WHAT TO DO: Among the entries below, count the lines where the string "computer" occurs, and give only the number.

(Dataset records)
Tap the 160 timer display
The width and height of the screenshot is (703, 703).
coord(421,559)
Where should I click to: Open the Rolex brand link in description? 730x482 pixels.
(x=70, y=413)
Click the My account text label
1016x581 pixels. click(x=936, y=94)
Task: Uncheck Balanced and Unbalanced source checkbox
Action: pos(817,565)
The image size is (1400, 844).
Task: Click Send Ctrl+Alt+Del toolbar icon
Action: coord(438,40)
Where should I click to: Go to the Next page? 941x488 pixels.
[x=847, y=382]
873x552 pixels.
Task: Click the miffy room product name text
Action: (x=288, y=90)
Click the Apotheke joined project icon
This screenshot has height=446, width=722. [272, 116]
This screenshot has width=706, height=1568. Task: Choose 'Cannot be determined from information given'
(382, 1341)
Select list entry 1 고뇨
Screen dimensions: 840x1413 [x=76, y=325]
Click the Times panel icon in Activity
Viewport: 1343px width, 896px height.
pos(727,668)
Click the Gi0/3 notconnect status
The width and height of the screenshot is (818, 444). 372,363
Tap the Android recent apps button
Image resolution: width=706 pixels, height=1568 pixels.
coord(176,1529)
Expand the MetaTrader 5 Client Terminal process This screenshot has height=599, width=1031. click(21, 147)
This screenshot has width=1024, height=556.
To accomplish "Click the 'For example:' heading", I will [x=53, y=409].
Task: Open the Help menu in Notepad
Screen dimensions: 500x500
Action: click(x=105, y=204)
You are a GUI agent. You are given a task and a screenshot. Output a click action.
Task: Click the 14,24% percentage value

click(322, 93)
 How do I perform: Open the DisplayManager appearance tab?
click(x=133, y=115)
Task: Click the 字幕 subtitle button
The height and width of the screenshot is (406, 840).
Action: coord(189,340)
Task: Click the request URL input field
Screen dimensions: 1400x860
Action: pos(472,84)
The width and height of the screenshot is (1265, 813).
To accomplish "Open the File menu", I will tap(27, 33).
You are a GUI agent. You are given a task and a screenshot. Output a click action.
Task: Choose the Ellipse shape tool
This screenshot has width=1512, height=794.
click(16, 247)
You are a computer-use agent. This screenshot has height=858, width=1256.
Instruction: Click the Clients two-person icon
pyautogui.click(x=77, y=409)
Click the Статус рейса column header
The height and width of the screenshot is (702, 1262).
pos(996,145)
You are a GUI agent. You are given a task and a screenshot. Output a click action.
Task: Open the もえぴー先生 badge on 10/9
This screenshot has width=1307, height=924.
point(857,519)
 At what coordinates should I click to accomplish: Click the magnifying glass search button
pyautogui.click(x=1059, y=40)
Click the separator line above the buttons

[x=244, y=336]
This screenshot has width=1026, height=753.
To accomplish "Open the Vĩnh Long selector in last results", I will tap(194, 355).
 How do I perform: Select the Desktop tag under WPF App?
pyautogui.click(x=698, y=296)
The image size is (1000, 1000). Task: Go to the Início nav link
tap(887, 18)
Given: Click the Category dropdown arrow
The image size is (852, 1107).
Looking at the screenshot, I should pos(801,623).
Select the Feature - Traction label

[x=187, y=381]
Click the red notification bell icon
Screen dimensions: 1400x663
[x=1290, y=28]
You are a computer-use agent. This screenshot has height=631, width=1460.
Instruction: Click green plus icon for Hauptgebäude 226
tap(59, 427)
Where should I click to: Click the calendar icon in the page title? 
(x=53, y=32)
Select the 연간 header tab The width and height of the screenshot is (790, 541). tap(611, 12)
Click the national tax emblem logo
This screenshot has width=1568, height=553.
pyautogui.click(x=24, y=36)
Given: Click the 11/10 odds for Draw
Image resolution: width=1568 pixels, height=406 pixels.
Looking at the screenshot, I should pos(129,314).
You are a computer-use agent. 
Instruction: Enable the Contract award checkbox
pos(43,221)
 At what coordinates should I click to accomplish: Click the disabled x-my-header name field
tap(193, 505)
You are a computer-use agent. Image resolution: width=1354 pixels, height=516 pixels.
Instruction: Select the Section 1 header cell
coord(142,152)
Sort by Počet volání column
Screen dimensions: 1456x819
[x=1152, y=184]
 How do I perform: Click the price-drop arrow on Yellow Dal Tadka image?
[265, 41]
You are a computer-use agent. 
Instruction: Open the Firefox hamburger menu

TASK ANSWER: 5